Apache Kafka Part 5: KRaft - The Future of Kafka Architecture

Welcome to the final part of our Apache Kafka series! Today we’ll explore KRaft (Kafka Raft) - the game-changing consensus protocol that represents the future of Kafka architecture.

This is Part 5 of our comprehensive Kafka series. Make sure you’ve read the previous parts: Part 1 (Introduction), Part 2 (Building Blocks), Part 3 (Development Tools), and Part 4 (Administration).

What is KRaft?

KRaft (Kafka Raft Consensus Protocol) is Kafka’s native consensus mechanism that replaces Apache ZooKeeper for cluster coordination.
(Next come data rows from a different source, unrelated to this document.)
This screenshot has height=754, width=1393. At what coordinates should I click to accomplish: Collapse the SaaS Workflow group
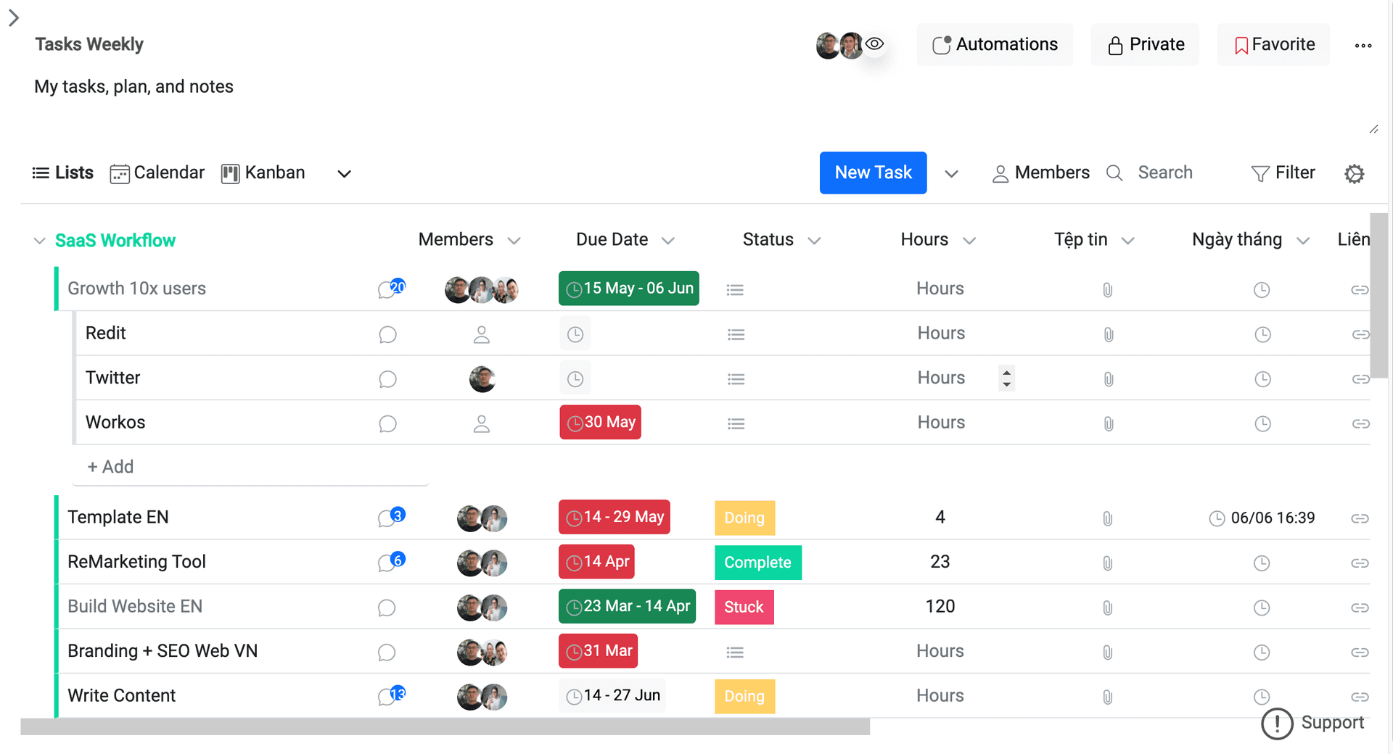40,241
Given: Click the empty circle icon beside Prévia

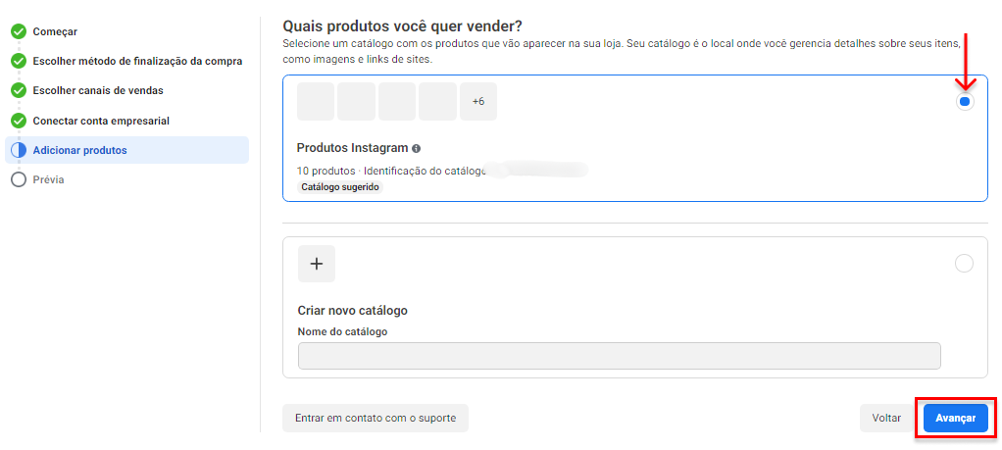Looking at the screenshot, I should click(x=18, y=179).
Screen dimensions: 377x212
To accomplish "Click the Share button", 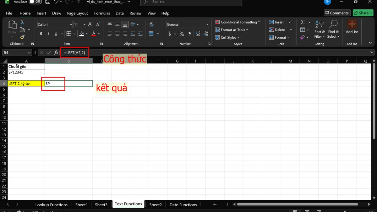I will (x=363, y=13).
Introduced in Kafka 2.8.0, KRaft represents a fundamental architectural shift toward a more streamlined, self-contained system.

The Evolution: From ZooKeeper to KRaft

Traditional Kafka Architecture (with ZooKeeper):
┌─────────────────────────────────────────────────┐
│              ZooKeeper Cluster                  │
│         (Manages Metadata & Coordination)       │
└─────────────────┬───────────────────────────────┘
                  │
        ┌─────────┼─────────┐
        │         │         │
        ▼         ▼         ▼
   ┌─────────┐ ┌─────────┐ ┌─────────┐
   │Broker 1 │ │Broker 2 │ │Broker 3 │
   │         │ │         │ │         │
   └─────────┘ └─────────┘ └─────────┘

Modern Kafka Architecture (with KRaft):
┌─────────────────────────────────────────────────┐
│           KRaft Controller Quorum               │
│    ┌─────────┐ ┌─────────┐ ┌─────────┐         │
│    │Ctrl 1   │◄┤Ctrl 2   │►│Ctrl 3   │         │
│    │(Leader) │ │         │ │         │         │
│    └─────────┘ └─────────┘ └─────────┘         │
└─────────────────┬───────────────────────────────┘
                  │ (Metadata Distribution)
        ┌─────────┼─────────┐
        │         │         │
        ▼         ▼         ▼
   ┌─────────┐ ┌─────────┐ ┌─────────┐
   │Broker 1 │ │Broker 2 │ │Broker 3 │
   │         │ │         │ │         │
   └─────────┘ └─────────┘ └─────────┘

Why Replace ZooKeeper?

Challenges with ZooKeeper

Operational Complexity: Managing two separate systems (Kafka + ZooKeeper)
Scaling Limitations: ZooKeeper becomes a bottleneck at scale
Metadata Propagation: Inefficient broadcast model
Resource Overhead: Additional infrastructure requirements

KRaft Advantages

Simplified Architecture: KRaft eliminates external dependencies, making Kafka truly self-contained and easier to operate.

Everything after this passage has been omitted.